§ **What you are asked to do**
Set down the full data below exactly as given, please.

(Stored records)

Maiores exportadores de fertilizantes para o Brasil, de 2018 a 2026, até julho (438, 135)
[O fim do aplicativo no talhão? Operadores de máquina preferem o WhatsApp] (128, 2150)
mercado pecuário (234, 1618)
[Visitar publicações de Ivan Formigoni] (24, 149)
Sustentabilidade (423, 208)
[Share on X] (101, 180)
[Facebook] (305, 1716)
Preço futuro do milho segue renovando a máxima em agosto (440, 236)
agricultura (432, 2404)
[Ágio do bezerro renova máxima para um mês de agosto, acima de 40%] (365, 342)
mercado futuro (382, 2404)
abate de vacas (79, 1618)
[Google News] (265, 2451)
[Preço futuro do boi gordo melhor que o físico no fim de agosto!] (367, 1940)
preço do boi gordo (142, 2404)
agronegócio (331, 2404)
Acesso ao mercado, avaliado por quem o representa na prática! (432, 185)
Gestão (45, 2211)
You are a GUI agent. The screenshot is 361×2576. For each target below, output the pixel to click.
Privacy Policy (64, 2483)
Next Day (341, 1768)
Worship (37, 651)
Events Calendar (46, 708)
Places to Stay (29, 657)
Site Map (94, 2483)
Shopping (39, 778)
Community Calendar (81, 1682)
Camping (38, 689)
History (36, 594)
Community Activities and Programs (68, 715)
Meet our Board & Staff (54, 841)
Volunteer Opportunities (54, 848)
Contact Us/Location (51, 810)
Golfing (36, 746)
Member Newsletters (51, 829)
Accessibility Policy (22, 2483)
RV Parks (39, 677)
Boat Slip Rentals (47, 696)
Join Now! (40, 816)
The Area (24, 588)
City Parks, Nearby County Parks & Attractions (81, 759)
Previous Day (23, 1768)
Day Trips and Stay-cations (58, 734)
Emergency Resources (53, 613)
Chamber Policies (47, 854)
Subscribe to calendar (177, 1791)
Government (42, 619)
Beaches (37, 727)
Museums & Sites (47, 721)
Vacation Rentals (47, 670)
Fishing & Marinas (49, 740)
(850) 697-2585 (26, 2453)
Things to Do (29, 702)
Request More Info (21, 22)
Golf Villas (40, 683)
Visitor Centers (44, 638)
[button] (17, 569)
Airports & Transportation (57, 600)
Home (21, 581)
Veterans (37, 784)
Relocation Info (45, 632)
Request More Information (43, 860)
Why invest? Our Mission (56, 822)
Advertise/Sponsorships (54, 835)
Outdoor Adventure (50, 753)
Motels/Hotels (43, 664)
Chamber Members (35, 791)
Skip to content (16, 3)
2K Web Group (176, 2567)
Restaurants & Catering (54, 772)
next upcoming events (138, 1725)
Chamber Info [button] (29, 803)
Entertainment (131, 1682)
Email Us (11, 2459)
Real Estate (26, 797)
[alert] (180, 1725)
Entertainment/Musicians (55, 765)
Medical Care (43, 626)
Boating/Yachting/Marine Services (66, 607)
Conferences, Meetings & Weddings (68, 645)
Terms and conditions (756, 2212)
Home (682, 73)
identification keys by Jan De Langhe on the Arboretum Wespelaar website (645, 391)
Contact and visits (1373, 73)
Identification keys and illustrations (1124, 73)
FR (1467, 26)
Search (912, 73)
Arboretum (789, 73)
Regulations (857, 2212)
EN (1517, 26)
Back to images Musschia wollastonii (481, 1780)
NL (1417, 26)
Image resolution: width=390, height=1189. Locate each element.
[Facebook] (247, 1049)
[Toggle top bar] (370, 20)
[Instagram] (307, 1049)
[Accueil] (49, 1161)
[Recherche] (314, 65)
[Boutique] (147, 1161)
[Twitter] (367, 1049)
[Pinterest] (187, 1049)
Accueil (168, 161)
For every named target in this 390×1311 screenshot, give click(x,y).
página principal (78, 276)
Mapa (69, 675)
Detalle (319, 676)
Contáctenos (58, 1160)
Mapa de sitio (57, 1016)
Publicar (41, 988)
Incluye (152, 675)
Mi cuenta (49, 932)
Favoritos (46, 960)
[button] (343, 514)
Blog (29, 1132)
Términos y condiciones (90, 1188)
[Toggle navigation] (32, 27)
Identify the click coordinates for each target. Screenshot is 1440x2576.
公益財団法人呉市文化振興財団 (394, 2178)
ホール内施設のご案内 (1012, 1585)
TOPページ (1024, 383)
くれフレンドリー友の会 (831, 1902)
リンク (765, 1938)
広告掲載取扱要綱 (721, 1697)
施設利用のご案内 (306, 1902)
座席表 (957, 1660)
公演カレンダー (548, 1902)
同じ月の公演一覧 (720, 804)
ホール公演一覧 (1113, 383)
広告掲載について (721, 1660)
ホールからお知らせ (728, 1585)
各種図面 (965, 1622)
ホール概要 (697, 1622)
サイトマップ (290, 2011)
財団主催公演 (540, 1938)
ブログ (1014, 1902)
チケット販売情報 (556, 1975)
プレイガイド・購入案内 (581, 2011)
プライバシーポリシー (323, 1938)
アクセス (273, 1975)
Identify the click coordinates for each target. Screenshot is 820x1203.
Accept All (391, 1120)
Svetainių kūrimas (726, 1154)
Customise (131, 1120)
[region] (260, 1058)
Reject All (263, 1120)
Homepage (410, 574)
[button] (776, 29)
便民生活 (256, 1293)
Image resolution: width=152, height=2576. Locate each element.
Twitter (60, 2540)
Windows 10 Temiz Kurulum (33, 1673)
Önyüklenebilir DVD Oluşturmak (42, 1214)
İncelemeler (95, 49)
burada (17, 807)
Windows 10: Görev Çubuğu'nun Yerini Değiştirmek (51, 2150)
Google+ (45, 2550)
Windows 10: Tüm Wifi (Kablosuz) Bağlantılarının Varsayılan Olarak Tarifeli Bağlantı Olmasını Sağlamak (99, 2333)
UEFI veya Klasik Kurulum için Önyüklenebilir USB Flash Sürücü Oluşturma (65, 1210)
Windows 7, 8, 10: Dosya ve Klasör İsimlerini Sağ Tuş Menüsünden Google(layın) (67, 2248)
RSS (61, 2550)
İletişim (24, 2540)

§ **Answer section**
Maiores exportadores de fertilizantes para o Brasil, de 2018 a 2026, até julho (438, 135)
[O fim do aplicativo no talhão? Operadores de máquina preferem o WhatsApp] (128, 2150)
mercado pecuário (234, 1618)
[Visitar publicações de Ivan Formigoni] (24, 149)
Sustentabilidade (423, 208)
[Share on X] (101, 180)
[Facebook] (305, 1716)
Preço futuro do milho segue renovando a máxima em agosto (440, 236)
agricultura (432, 2404)
[Ágio do bezerro renova máxima para um mês de agosto, acima de 40%] (365, 342)
mercado futuro (382, 2404)
abate de vacas (79, 1618)
[Google News] (265, 2451)
[Preço futuro do boi gordo melhor que o físico no fim de agosto!] (367, 1940)
preço do boi gordo (142, 2404)
agronegócio (331, 2404)
Acesso ao mercado, avaliado por quem o representa na prática! (432, 185)
Gestão (45, 2211)
You are a GUI agent. The screenshot is 361×2576. For each target below, output the pixel to click.
Privacy Policy (64, 2483)
Next Day (341, 1768)
Worship (37, 651)
Events Calendar (46, 708)
Places to Stay (29, 657)
Site Map (94, 2483)
Shopping (39, 778)
Community Calendar (81, 1682)
Camping (38, 689)
History (36, 594)
Community Activities and Programs (68, 715)
Meet our Board & Staff (54, 841)
Volunteer Opportunities (54, 848)
Contact Us/Location (51, 810)
Golfing (36, 746)
Member Newsletters (51, 829)
Accessibility Policy (22, 2483)
RV Parks (39, 677)
Boat Slip Rentals (47, 696)
Join Now! (40, 816)
The Area (24, 588)
City Parks, Nearby County Parks & Attractions (81, 759)
Previous Day (23, 1768)
Day Trips and Stay-cations (58, 734)
Emergency Resources (53, 613)
Chamber Policies (47, 854)
Subscribe to calendar (177, 1791)
Government (42, 619)
Beaches (37, 727)
Museums & Sites (47, 721)
Vacation Rentals (47, 670)
Fishing & Marinas (49, 740)
(850) 697-2585 (26, 2453)
Things to Do (29, 702)
Request More Info (21, 22)
Golf Villas (40, 683)
Visitor Centers (44, 638)
[button] (17, 569)
Airports & Transportation (57, 600)
Home (21, 581)
Veterans (37, 784)
Relocation Info (45, 632)
Request More Information (43, 860)
Why invest? Our Mission (56, 822)
Advertise/Sponsorships (54, 835)
Outdoor Adventure (50, 753)
Motels/Hotels (43, 664)
Chamber Members (35, 791)
Skip to content (16, 3)
2K Web Group (176, 2567)
Restaurants & Catering (54, 772)
next upcoming events (138, 1725)
Chamber Info [button] (29, 803)
Entertainment (131, 1682)
Email Us (11, 2459)
Real Estate (26, 797)
[alert] (180, 1725)
Entertainment/Musicians (55, 765)
Medical Care (43, 626)
Boating/Yachting/Marine Services (66, 607)
Conferences, Meetings & Weddings (68, 645)
Terms and conditions (756, 2212)
Home (682, 73)
identification keys by Jan De Langhe on the Arboretum Wespelaar website (645, 391)
Contact and visits (1373, 73)
Identification keys and illustrations (1124, 73)
FR (1467, 26)
Search (912, 73)
Arboretum (789, 73)
Regulations (857, 2212)
EN (1517, 26)
Back to images Musschia wollastonii (481, 1780)
NL (1417, 26)
Image resolution: width=390, height=1189. Locate each element.
[Facebook] (247, 1049)
[Toggle top bar] (370, 20)
[Instagram] (307, 1049)
[Accueil] (49, 1161)
[Recherche] (314, 65)
[Boutique] (147, 1161)
[Twitter] (367, 1049)
[Pinterest] (187, 1049)
Accueil (168, 161)
For every named target in this 390×1311 screenshot, give click(x,y).
página principal (78, 276)
Mapa (69, 675)
Detalle (319, 676)
Contáctenos (58, 1160)
Mapa de sitio (57, 1016)
Publicar (41, 988)
Incluye (152, 675)
Mi cuenta (49, 932)
Favoritos (46, 960)
[button] (343, 514)
Blog (29, 1132)
Términos y condiciones (90, 1188)
[Toggle navigation] (32, 27)
Identify the click coordinates for each target. Screenshot is 1440x2576.
公益財団法人呉市文化振興財団 (394, 2178)
ホール内施設のご案内 (1012, 1585)
TOPページ (1024, 383)
くれフレンドリー友の会 (831, 1902)
リンク (765, 1938)
広告掲載取扱要綱 (721, 1697)
施設利用のご案内 (306, 1902)
座席表 (957, 1660)
公演カレンダー (548, 1902)
同じ月の公演一覧 (720, 804)
ホール公演一覧 (1113, 383)
広告掲載について (721, 1660)
ホールからお知らせ (728, 1585)
各種図面 (965, 1622)
ホール概要 (697, 1622)
サイトマップ (290, 2011)
財団主催公演 (540, 1938)
ブログ (1014, 1902)
チケット販売情報 (556, 1975)
プレイガイド・購入案内 (581, 2011)
プライバシーポリシー (323, 1938)
アクセス (273, 1975)
Identify the click coordinates for each target. Screenshot is 820x1203.
Accept All (391, 1120)
Svetainių kūrimas (726, 1154)
Customise (131, 1120)
[region] (260, 1058)
Reject All (263, 1120)
Homepage (410, 574)
[button] (776, 29)
便民生活 (256, 1293)
Image resolution: width=152, height=2576. Locate each element.
Twitter (60, 2540)
Windows 10 Temiz Kurulum (33, 1673)
Önyüklenebilir DVD Oluşturmak (42, 1214)
İncelemeler (95, 49)
burada (17, 807)
Windows 10: Görev Çubuğu'nun Yerini Değiştirmek (51, 2150)
Google+ (45, 2550)
Windows 10: Tüm Wifi (Kablosuz) Bağlantılarının Varsayılan Olarak Tarifeli Bağlantı Olmasını Sağlamak (99, 2333)
UEFI veya Klasik Kurulum için Önyüklenebilir USB Flash Sürücü Oluşturma (65, 1210)
Windows 7, 8, 10: Dosya ve Klasör İsimlerini Sağ Tuş Menüsünden Google(layın) (67, 2248)
RSS (61, 2550)
İletişim (24, 2540)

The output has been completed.